# Sighting in Rifle at 25 yards



## warcat (May 22, 2004)

I know I saw a thread on this before, but I can't find it. So, where should my bullet hole be @ 25 yards to be zeroed @ 100 yards?

I'm shooting a .270 with 150 grain Remington Core-Lokts. How bout with 130 grain?


----------



## reelthreat (Jul 11, 2006)

Remingtons web page will give you all the ballistics you need.

http://www.remington.com/products/ammunition/ballistics/


----------



## reelthreat (Jul 11, 2006)

By the way, at 25 yards you need to be -0.68 inches to be at 0 at 100 yards with the 150 core-lokt and -0.75 inches for the 130 core-lokt.


----------



## CHARLIE (Jun 2, 2004)

Put it dead on at 25 and forget about it. If you have a 100 yard range you could check it

Charlie


----------



## wet dreams (May 21, 2004)

Zeroed @ 25 is zero @ 200 and 2" high @ 100 (+, - not enough tto matter) ....WW


----------



## Redfishr (Jul 26, 2004)

CHARLIE said:


> Put it dead on at 25 and forget about it. If you have a 100 yard range you could check it
> 
> Charlie


Thats what I do when I bore sight one at 25.
Then I put it at 100 and tune it in.


----------



## bountyhunter (Jul 6, 2005)

Redfishr said:


> Thats what I do when I bore sight one at 25.
> Then I put it at 100 and tune it in.


That's the way to do it! It could shoot hole to hole at 25 and be off at 100. If your shot is at 100 then you need to fine tune at 100, if the shot is 200 then fine tune at 200. The shorter shots will come easier, if you sight in and practice at the longer ranges.


----------



## THE JAMMER (Aug 1, 2005)

Dead on at 25 will be on paper at 100. If you don't want to go through setting up twice and moving, just put your rifle on a good solid rest at 100 yards, pull out your bolt, and look through the bore. Center your target in the bore, and then check your scope. adjust your scope to be in the center of the bull when the center of the bull is also in the center of your bore, and you will be on paper for your first shot.

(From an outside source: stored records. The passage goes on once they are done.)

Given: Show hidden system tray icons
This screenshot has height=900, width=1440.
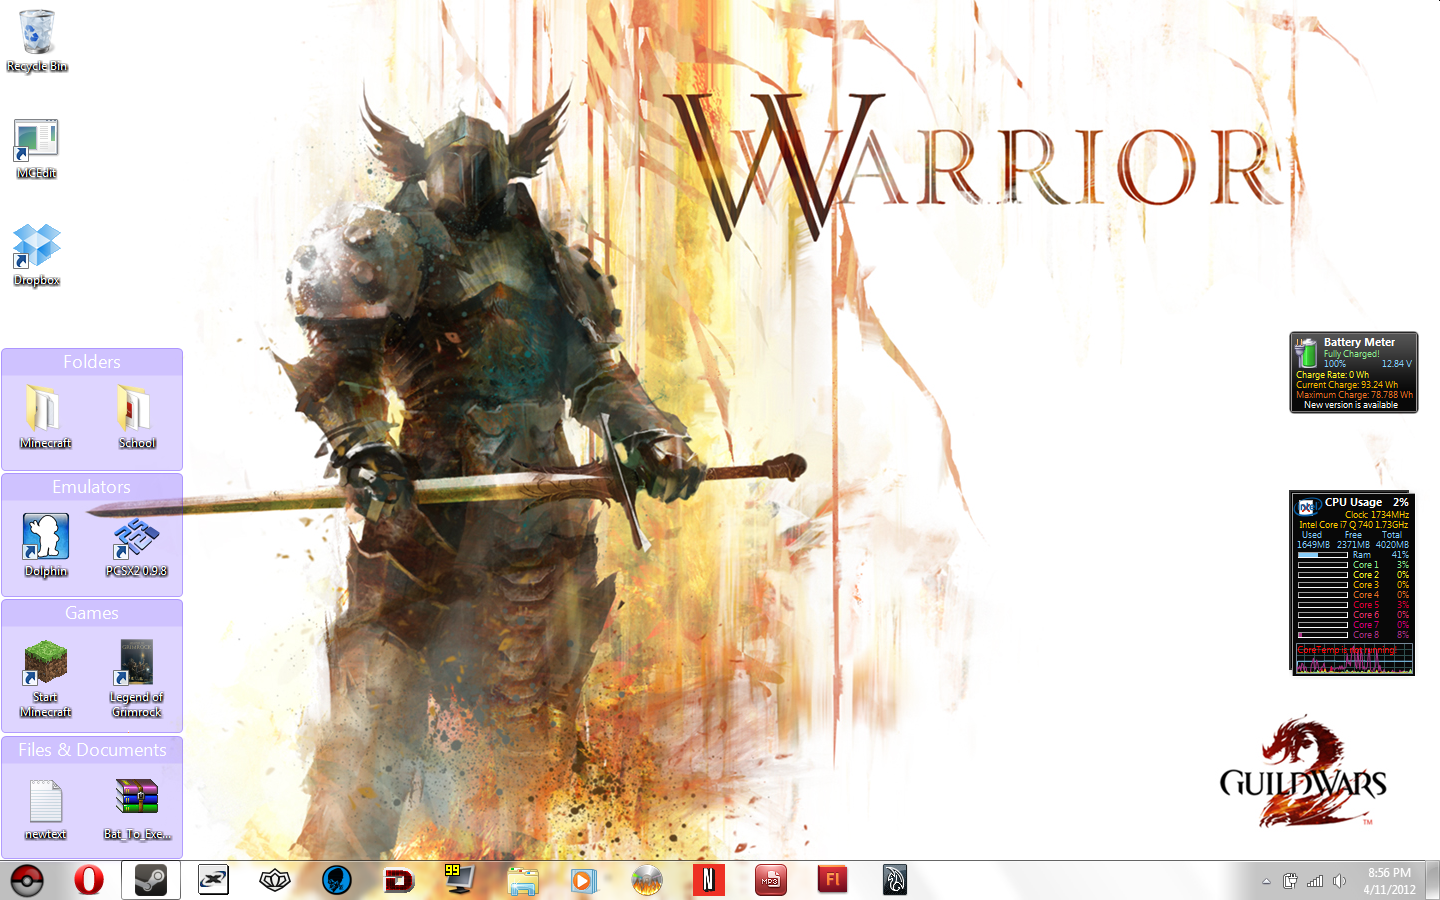Looking at the screenshot, I should tap(1266, 881).
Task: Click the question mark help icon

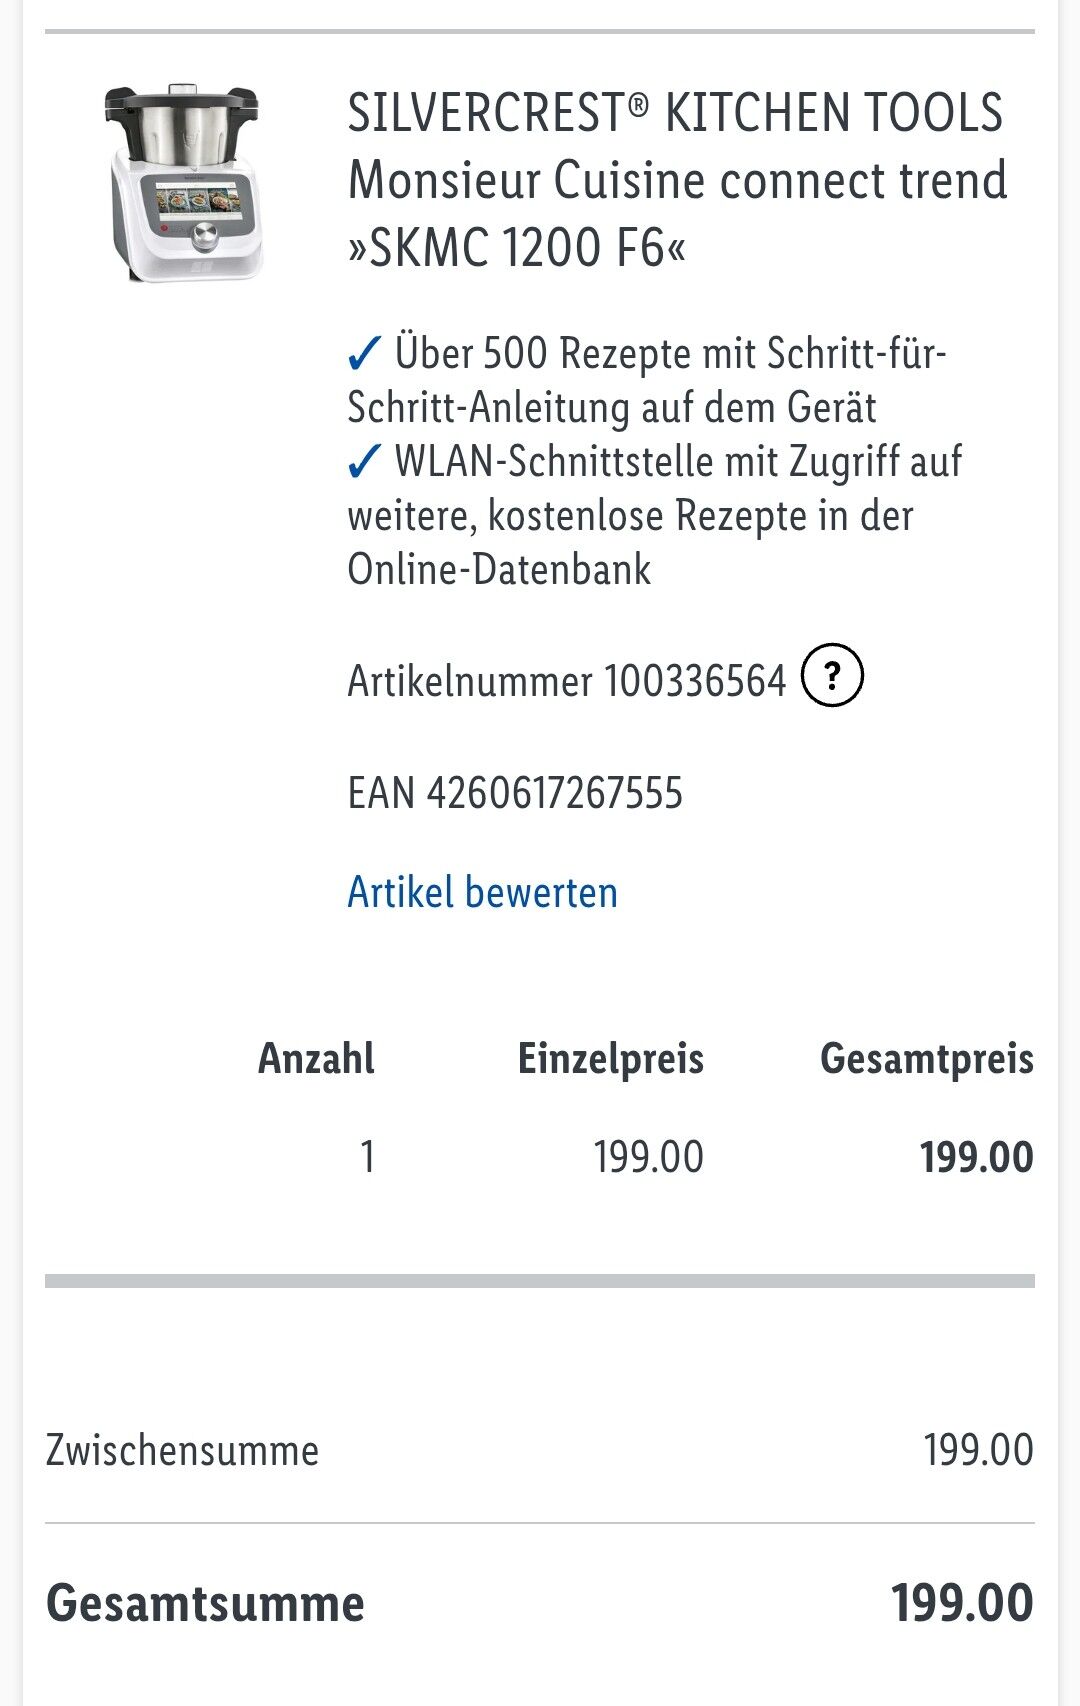Action: tap(832, 677)

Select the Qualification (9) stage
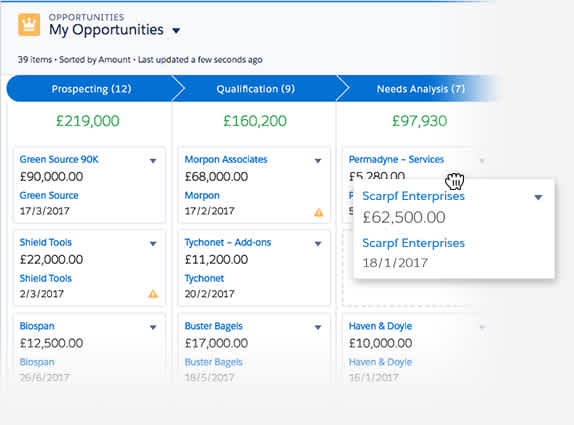tap(256, 89)
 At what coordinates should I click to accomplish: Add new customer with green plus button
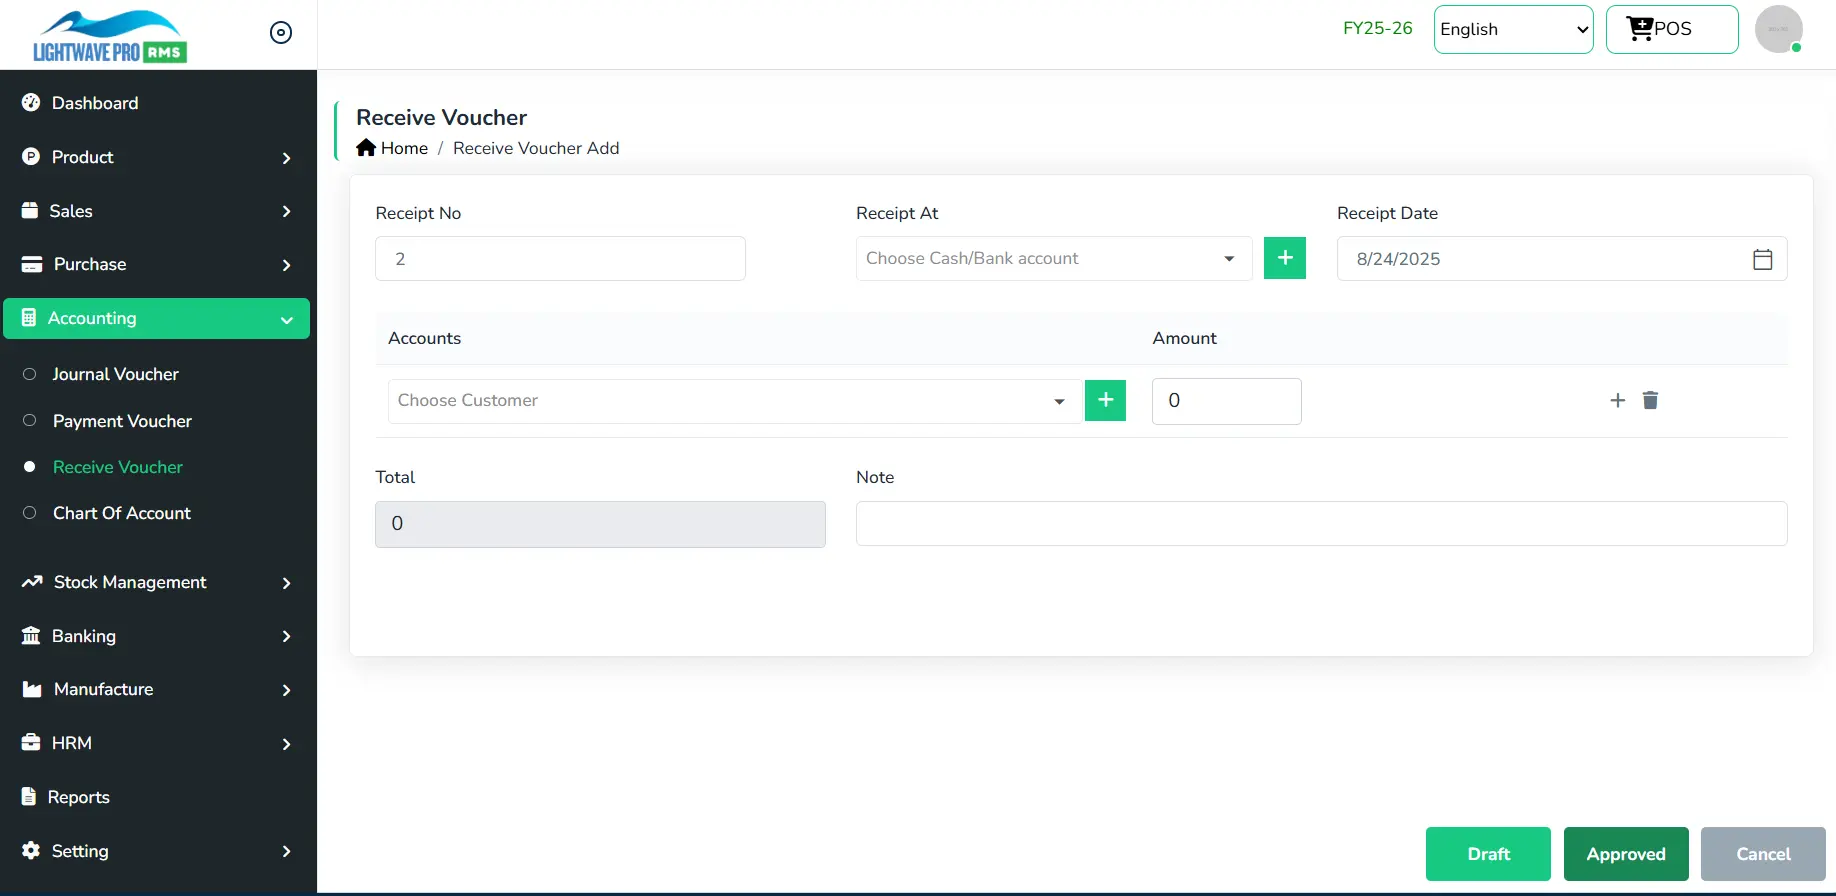pos(1105,400)
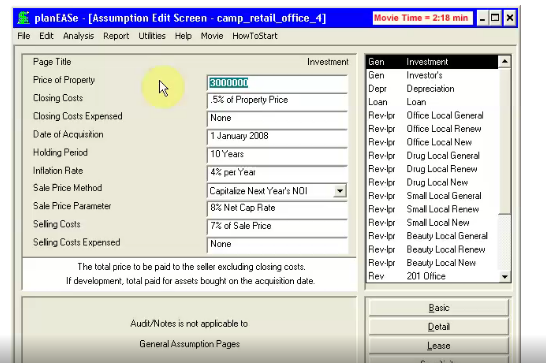555x363 pixels.
Task: Click the Lease button
Action: 439,346
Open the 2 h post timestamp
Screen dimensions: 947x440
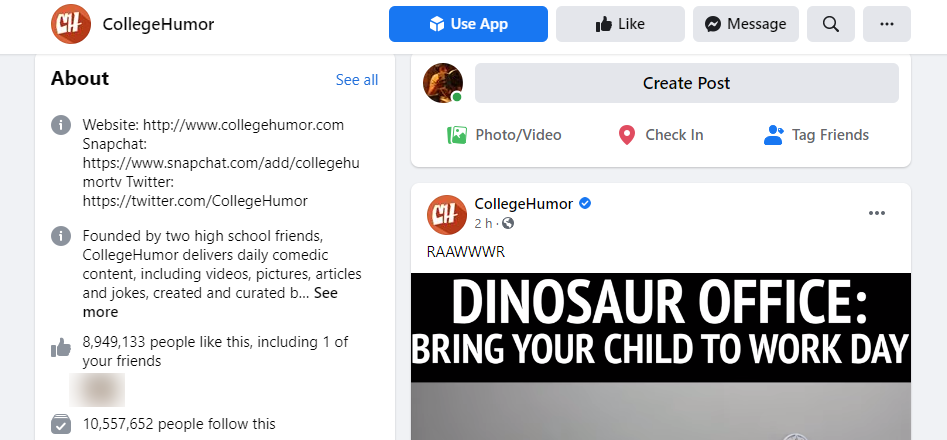click(483, 223)
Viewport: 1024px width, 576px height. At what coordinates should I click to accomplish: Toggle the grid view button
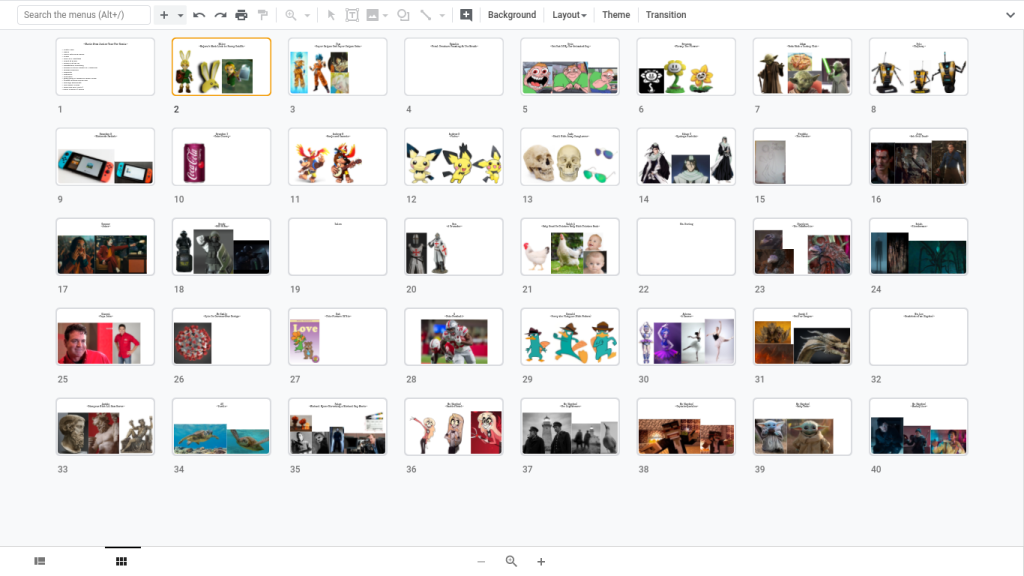click(122, 562)
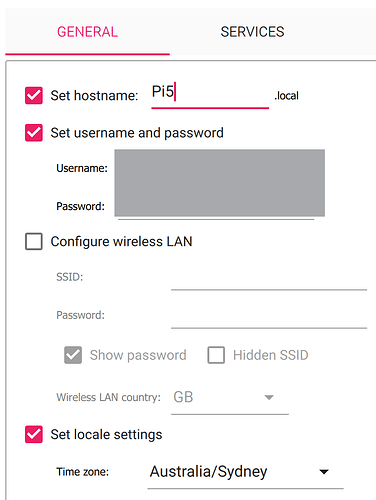Image resolution: width=376 pixels, height=500 pixels.
Task: Click the Set hostname label text
Action: (94, 96)
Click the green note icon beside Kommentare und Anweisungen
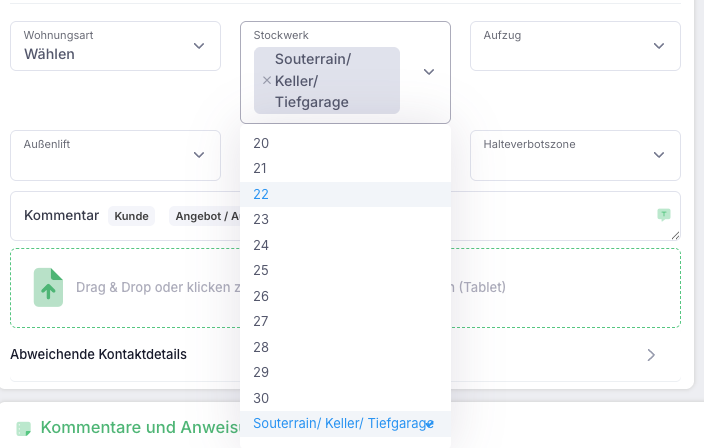The width and height of the screenshot is (704, 448). pyautogui.click(x=24, y=428)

I'ver probably done this 8-10 times, and, although unscientific sounding, it works.

I helped a guy do it at Carter's two weeks ago.

THE JAMMER


----------



## Redfishr (Jul 26, 2004)

THE JAMMER said:


> Dead on at 25 will be on paper at 100. If you don't want to go through setting up twice and moving, just put your rifle on a good solid rest at 100 yards, pull out your bolt, and look through the bore. Center your target in the bore, and then check your scope. adjust your scope to be in the center of the bull when the center of the bull is also in the center of your bore, and you will be on paper for your first shot.
> 
> I'ver probably done this 8-10 times, and, although unscientific sounding, it works.
> 
> ...


Thats exactly how I do it at 25 yards as I cant see the bullseye through the bore at 100 yards any more.........I may need glasses.


----------



## warcat (May 22, 2004)

So, I went ahead and sighted in at 25 yards, dead zero. Then set up @ 100 and was slightly high and to the left. I adjusted the scope to where I was shooting dead on up/down- only 1" left. I figured I'd adjust that last inch to the right and would be set for the year. So I go to adjust it, and the clicks are real hard to come by, but I manage to crank out 4 clicks. The next shot is 2" left and 2" high...not exactly what I was expecting. I figure something was wrong, maybe I hit a twig. I shoot again- holes are touching. I spend the next few shots trying to figure what the heck is going on- cranking my scope now even further right. I finally get a shot to hit right of the bullseye, and try to click back to the left- now the clicks are hard to come by back to the left. I notice that the up/down clicks are coming much easier, so I crank the left/right knob way back left. Sure enough- it turns out I was at the very limits of the right adjustment when those clicks were real hard. I'd already spent over half a box of shells by this time, so I came back to 25 and got three shots to touch- just a little low of the bullseye.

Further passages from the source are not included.